_Text extract_:
>>

Squadra Corse Takes Its Factory Lineup to a Virtual Grid
In April 2020, Lamborghini Squadra Corse committed three contracted Factory Drivers to the inaugural SRO E-Sport GT Series, marking one of the first times a major supercar manufacturer deployed its professional racing roster in a competitive online championship rather than simply lending its brand name. Andrea Caldarelli, the reigning Blancpain GT Series overall champion and 2020 Daytona 24 Hours winner, took the #63 Orange1 FFF Racing Team Huracán GT3 EVO. Dennis Lind slotted into the #563 car under the same livery, while Albert Costa, fresh off his 2019 International GT Open title, drove the #163 in Emil Frey Racing colors.
Organized by SRO Motorsports Group and powered by Assetto Corsa Competizione, the series opened at a virtual Silverstone on April 24th. Lamborghini says the championship would run five rounds plus a Grand Final, visiting digital versions of Spa, Nürburgring, and Barcelona before a final circuit chosen by public vote. Former Formula 1 driver Vitantonio Liuzzi, who competed in 81 Grands Prix between 2005 and 2011, joined as a wildcard entry in the #19 Orange1 FFF Racing Team Huracán GT3 EVO, adding a cross-discipline element to the grid.

<<

_Given information_:
>>

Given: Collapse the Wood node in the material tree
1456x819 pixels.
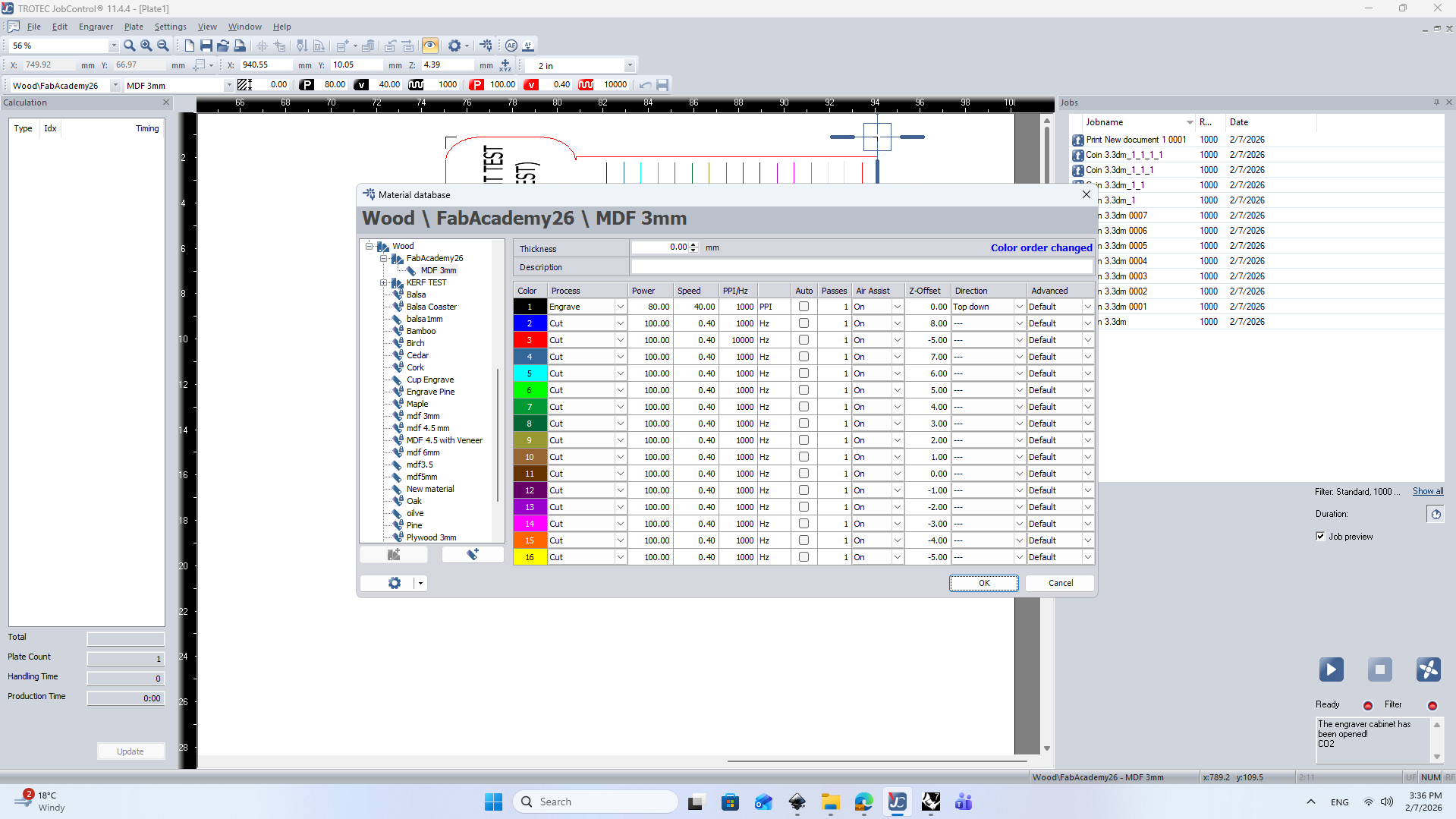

<<

_Goal 1_:
Name every car number given in the article on Lamborghini's e-sport lineup.
_Goal 2_:
Write out everything in the article on Lamborghini's e-sport lineup from "Organized by SRO" down to "to the grid.".
_Goal 3_:
Extend the article on Lamborghini's e-sport lineup past its final sentence.
The listing has no connection to the article on Lamborghini's e-sport lineup.

_Exercise output 1_:
#63, #563, #163, #19

_Exercise output 2_:
Organized by SRO Motorsports Group and powered by Assetto Corsa Competizione, the series opened at a virtual Silverstone on April 24th. Lamborghini says the championship would run five rounds plus a Grand Final, visiting digital versions of Spa, Nürburgring, and Barcelona before a final circuit chosen by public vote. Former Formula 1 driver Vitantonio Liuzzi, who competed in 81 Grands Prix between 2005 and 2011, joined as a wildcard entry in the #19 Orange1 FFF Racing Team Huracán GT3 EVO, adding a cross-discipline element to the grid.

_Exercise output 3_:
Beyond the headline names, a deeper bench of Lamborghini-affiliated racers filled out the Pro category: former Super Trofeo Europe champion Mikaël Grenier, Alberto di Folco, Jeroen Mul, 2019 World Finals runner-up Sandy Mitchell, and Dan Wells. FFF Esports, the newly formed digital arm of FFF Racing (where Caldarelli serves as Team Principal), entered the Silver Cup class with dedicated sim racers Jaroslav Honzik and Kamil Franczak. Lamborghini was not simply sponsoring a few gamers. It placed real racing professionals alongside specialist sim drivers in a tiered competition that mirrored its real-world GT3 program’s hierarchy, a structure that would prove to be the blueprint for everything the brand did in digital motorsport afterward.
Real Racers, Virtual Nerves: What the Drivers Actually Said
The most revealing dimension of Lamborghini’s entry was the candor from its own drivers about how different sim racing felt from the real thing. Albert Costa admitted he felt more nervous behind a sim rig than in an actual GT3 car, citing the high competitive level and the unfamiliar feedback loop. Professional drivers spend years calibrating their instincts around physical g-forces, tire feel through the steering column, and peripheral vision cues. Remove all of that and replace it with a monitor and a force-feedback wheel, and even a GT Open champion can feel like a rookie.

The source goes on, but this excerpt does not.